This piece was written by Caity Flanagan and originally appeared on her blog, Mapping Sustainability. It appears here on City Atlas, as edited by Megan McRobert.
Recently, urban farming in major cities like NYC, LA, Detroit, Oakland and Philadelphia has caught the media’s attention. But is this just another hipster trend? No. In fact, from Detroit to NYC, urban farming has some seriously deep-“seeded” roots.
Urban farming has always existed in US city spaces. The recent resurgence of urban farming in Detroit harkens back to 1893, when then-mayor Haze S. Pingree encouraged residents to use vacant lots to grow food. Over 400 acres of “Pingree potatoes patches” helped to sustain communities and ease malnutrition, in part through the participation of farming monks (pictured right).

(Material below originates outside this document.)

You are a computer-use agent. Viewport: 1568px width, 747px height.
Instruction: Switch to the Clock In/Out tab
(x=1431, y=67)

Urban farming as a way to meet people’s needs during economic crises has a history in NYC, as well. For example, the Bronx of the 1970’s was full of urban farms. As reported by Tom Philpott, when postwar urban manufacturing began to relocate, landlords with an excess of vacant properties would deliberately set fires so they could collect insurance payouts. But, like the phoenix from the ashes, urban gardens and community farms arise again and again in the wake of economic collapse and large-scale migration. Today, community members and organizations like Bronx Green-Up (pictured left) continue to work to ensure the longevity of community gardens, composting facilities, and converting vacant lots into usable green spaces. The Design Trust reports that NYC currently boasts more urban farms and community gardens than Starbucks locations.

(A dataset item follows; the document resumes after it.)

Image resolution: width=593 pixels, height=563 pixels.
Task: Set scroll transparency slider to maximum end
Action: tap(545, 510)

But can we be hopeful about urban farms sticking around? Will the current movement weather economic cycles and increasing urbanization? I certainly hope so. Urban farms are agents of change that foster collective spaces and community bonds. Urban residents who participate in farming can be empowered through the process of growing their own food, learning valuable and marketable skill-sets and an added benefit of eating what they produce. For marginalized urban communities, green food infrastructures can address concerns of food security, access to resources, jobs, green spaces, and meaningful participation in the production of one’s city. We are far from a solution, but many urban farms offer models of how to ease our dependency on fuel, exploitative labor and chemical intensive, large scale farming.
Keep up the good work, NYC. This is just the change we need to “beet” the system.